Пока я вот так сидел, мне принесли из дома записку. Мистер Перкинс из Детройта прознал, что я здесь, и воспринял это обстоятельство как удачный предлог для вторжения в самую недоступную виллу Италии. Теперь, уже обосновавшись в одной из гостиниц ближайшего к нам городка, он объявлял о своем намерении нанести мне визит. Я нацарапал на обороте записки, что несчастье, случившееся в семье, не позволяет мне в настоящее время пригласить его в гости.

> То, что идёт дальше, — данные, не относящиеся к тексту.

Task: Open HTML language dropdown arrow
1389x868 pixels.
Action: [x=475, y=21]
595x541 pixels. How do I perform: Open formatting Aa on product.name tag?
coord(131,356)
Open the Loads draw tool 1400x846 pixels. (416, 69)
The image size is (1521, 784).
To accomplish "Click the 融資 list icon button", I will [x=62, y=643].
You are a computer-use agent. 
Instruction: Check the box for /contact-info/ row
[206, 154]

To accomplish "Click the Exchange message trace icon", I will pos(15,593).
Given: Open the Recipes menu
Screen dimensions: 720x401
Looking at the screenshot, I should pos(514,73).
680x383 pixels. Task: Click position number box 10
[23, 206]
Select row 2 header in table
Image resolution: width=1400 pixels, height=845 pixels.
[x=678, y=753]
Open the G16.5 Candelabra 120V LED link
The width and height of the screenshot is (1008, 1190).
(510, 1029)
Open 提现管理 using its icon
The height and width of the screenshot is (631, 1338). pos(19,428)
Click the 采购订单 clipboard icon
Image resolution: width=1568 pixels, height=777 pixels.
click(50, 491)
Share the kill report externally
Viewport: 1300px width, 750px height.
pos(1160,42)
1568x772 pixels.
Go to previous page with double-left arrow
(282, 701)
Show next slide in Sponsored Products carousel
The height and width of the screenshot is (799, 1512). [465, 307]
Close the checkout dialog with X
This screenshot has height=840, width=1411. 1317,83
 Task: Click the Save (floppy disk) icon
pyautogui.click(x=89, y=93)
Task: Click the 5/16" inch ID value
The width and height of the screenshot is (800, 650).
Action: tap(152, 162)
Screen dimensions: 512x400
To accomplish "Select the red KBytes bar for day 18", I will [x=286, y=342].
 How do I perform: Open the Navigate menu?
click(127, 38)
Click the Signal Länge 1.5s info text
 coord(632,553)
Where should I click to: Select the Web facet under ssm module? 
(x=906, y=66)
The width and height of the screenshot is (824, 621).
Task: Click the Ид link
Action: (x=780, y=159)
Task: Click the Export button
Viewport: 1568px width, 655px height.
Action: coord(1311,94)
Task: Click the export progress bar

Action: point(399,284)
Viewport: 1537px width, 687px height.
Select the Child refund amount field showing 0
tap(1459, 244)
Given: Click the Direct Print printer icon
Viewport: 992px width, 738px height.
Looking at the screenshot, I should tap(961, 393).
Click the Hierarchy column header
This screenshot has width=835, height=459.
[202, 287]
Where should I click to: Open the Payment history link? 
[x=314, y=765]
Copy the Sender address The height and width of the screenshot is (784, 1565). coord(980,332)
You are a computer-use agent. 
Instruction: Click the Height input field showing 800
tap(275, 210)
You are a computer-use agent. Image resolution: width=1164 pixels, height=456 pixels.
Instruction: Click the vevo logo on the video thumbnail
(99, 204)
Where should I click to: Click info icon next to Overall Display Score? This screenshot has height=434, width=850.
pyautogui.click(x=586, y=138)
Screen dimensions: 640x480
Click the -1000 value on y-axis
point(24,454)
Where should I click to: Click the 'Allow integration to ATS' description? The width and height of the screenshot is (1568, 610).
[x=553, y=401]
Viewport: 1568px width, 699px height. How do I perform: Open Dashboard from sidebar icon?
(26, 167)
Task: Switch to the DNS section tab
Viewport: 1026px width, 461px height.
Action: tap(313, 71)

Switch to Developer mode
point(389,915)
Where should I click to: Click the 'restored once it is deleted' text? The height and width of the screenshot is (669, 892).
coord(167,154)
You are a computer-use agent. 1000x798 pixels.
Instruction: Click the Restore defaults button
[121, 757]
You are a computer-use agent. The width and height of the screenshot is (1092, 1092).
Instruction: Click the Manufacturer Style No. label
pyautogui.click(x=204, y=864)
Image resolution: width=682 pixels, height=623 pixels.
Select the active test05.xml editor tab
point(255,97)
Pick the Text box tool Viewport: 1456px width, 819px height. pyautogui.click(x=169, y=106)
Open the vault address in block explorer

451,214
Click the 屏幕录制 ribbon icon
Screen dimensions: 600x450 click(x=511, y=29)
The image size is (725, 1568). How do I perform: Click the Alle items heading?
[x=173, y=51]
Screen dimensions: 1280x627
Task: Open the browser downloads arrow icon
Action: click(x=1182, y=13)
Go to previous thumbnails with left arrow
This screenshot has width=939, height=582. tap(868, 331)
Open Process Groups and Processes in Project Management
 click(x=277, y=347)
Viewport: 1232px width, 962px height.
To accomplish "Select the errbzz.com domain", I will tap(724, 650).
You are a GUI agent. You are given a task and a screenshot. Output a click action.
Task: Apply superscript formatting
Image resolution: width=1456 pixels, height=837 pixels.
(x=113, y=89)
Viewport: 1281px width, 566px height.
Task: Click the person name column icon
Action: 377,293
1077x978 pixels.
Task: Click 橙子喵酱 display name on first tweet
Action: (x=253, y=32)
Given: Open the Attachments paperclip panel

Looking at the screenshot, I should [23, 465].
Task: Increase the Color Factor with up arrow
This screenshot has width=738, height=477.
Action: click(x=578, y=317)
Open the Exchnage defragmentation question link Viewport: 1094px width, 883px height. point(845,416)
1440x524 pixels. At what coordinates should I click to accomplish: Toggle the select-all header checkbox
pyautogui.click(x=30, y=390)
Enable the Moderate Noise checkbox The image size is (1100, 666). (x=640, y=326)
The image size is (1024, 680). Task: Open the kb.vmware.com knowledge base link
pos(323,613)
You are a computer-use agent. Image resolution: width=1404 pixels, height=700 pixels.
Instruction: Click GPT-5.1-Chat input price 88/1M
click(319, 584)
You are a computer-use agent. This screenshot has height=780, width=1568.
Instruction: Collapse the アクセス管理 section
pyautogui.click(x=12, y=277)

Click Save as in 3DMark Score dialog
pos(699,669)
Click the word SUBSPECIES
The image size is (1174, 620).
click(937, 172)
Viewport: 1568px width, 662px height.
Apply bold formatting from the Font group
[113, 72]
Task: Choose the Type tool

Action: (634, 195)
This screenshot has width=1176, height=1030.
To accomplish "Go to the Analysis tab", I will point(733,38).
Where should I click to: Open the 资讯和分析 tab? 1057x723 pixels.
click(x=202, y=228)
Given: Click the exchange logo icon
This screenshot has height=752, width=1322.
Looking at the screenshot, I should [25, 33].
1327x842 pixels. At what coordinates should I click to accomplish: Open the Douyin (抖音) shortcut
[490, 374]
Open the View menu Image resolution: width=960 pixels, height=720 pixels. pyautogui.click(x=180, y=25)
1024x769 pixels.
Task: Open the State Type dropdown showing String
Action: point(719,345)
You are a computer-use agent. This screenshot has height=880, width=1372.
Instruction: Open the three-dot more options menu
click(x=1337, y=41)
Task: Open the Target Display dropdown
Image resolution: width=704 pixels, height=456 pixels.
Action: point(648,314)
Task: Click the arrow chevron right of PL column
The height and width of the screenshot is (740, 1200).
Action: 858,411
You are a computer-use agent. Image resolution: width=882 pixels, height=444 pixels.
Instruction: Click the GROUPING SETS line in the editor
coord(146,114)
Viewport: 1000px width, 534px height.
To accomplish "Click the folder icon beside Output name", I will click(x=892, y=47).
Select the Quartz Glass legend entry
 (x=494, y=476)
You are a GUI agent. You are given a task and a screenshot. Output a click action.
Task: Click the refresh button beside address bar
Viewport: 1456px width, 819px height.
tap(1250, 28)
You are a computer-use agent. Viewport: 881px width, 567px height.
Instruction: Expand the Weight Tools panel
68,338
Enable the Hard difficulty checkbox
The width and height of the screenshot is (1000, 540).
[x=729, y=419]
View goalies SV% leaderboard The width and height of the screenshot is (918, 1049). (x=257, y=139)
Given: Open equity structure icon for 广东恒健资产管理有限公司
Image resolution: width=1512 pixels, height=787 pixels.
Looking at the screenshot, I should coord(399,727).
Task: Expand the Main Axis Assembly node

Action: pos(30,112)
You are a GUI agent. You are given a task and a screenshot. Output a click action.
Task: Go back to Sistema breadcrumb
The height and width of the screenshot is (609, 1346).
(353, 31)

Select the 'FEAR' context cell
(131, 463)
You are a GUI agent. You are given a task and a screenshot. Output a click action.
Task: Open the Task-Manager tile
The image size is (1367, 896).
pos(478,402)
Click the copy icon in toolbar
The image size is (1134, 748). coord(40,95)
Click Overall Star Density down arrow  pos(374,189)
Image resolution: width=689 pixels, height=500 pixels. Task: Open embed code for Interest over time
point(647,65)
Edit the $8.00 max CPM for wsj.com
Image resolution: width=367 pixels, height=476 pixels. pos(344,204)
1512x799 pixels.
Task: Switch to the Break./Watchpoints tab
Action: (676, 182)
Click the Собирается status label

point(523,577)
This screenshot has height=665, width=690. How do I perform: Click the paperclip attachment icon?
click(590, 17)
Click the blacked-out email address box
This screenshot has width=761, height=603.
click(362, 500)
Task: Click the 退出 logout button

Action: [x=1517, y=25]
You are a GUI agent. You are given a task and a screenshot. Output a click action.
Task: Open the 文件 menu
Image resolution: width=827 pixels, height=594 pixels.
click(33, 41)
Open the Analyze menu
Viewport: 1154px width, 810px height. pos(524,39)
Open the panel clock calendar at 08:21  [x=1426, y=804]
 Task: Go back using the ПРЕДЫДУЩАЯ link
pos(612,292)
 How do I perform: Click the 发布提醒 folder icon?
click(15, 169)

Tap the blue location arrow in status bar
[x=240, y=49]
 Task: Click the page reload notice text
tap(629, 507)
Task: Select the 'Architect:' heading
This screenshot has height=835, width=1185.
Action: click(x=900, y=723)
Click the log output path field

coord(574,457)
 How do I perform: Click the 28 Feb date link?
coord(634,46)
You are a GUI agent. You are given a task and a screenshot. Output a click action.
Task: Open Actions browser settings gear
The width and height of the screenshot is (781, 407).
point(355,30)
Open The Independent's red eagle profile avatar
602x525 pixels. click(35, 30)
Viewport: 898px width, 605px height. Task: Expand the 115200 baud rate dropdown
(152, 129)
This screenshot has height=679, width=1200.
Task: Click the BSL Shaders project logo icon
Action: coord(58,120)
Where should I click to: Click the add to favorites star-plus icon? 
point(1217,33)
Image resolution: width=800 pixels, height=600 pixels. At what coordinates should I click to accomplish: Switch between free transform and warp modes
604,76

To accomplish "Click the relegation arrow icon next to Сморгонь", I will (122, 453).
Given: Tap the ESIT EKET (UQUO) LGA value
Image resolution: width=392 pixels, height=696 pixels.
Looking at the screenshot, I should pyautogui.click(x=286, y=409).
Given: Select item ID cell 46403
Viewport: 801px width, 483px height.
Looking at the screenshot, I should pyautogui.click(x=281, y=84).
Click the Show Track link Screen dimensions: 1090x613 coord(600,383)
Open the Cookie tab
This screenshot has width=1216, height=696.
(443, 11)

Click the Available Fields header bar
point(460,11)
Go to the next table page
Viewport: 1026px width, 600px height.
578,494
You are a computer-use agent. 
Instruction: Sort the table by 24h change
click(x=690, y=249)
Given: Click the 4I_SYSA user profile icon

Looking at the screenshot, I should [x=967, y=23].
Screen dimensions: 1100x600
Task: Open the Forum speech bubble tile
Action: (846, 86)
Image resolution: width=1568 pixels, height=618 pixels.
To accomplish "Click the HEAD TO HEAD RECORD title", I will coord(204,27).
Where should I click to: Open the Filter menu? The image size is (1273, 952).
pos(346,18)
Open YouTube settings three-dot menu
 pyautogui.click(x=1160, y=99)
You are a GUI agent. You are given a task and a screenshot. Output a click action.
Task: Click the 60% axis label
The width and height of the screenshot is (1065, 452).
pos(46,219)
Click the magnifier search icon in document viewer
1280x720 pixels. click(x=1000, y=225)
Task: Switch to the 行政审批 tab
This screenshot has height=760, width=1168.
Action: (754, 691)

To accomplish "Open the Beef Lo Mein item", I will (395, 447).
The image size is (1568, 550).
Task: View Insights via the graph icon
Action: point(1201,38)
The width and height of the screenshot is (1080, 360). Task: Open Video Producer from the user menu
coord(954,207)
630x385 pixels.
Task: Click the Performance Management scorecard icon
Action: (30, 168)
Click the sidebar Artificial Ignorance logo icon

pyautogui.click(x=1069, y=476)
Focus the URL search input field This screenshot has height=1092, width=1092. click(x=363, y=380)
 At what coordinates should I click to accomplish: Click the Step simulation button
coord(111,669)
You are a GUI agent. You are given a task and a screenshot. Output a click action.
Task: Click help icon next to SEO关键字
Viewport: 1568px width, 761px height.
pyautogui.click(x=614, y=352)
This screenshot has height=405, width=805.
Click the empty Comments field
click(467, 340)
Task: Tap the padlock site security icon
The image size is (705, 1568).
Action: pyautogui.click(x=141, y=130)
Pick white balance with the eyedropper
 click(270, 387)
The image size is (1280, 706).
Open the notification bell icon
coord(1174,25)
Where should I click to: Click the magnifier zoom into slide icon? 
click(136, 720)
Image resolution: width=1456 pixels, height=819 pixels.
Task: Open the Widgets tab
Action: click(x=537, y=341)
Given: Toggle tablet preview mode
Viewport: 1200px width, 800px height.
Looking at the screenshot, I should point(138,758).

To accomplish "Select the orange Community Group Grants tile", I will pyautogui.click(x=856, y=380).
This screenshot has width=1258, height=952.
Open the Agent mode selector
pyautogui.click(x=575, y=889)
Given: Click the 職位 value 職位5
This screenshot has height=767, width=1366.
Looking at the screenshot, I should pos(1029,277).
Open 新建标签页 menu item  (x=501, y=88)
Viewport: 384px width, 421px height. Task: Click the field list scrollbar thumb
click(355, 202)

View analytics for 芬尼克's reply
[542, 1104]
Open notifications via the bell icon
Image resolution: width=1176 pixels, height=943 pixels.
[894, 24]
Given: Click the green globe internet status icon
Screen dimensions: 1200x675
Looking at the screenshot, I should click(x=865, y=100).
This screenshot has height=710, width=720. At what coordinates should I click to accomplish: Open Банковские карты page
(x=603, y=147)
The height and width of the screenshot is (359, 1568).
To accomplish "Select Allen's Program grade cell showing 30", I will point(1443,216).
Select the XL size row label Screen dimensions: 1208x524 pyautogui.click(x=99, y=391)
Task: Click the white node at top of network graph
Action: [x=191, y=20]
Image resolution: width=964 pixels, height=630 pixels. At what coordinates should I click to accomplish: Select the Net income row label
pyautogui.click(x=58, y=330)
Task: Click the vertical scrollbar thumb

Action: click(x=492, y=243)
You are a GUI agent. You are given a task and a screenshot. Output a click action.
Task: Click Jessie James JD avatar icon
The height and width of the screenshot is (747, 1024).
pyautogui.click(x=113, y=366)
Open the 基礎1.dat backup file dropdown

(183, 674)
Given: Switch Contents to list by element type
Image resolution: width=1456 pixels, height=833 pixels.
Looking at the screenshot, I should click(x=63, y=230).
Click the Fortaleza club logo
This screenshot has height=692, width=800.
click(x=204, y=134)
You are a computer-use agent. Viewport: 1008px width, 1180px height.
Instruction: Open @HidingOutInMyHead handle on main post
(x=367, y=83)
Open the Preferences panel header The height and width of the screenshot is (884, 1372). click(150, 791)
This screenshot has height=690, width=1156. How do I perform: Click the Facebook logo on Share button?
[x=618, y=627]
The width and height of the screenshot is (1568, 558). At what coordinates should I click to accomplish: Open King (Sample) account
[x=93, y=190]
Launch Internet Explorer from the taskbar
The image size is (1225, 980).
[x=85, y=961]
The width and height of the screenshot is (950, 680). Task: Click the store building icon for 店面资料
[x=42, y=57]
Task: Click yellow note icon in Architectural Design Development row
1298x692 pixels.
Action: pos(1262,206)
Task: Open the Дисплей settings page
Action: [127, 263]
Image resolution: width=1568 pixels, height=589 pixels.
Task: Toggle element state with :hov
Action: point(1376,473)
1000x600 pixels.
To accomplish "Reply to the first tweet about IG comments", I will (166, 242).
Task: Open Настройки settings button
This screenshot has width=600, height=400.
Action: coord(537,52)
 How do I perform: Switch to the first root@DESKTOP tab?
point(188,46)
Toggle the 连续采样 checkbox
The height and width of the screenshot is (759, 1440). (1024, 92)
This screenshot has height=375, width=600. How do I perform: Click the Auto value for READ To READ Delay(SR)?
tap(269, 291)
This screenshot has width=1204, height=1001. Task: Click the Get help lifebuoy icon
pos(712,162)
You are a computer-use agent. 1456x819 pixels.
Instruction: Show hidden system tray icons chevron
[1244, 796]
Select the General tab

Солнце, палившее с утра, разошлось не на шутку, так что послеполуденные часы мы провели под крышей. Маркантонио с донной Джулией пытались обучить меня неаполитанскому диалекту – к вящему ужасу сидевшей рядом с нами кузины. Вскоре однако урок выродился в полное тонких колкостей препирательство преподавателей. Колкости, по большей части словно бы заключенные в лопающиеся от ненависти скобки, стремительно следовали одна за другой, густо пересыпаемые жаргонными оборотами, находящимися далеко за пределами моего понимания. Чем она его донимала, я мог только догадываться. Он неизменно терпел поражение, отчего говорил все громче и раздраженнее. Дважды он бросался вокруг стола, собираясь ударить ее; она ожидала удара, спокойно подаваясь навстречу брату и глядя на него снизу вверх магнетическими глазами. Наконец, он попросил меня уйти с ним вместе наверх, и они расстались, совсем как семилетние дети – строя друг другу рожи и норовя последним выкрикнуть какую-нибудь гадость.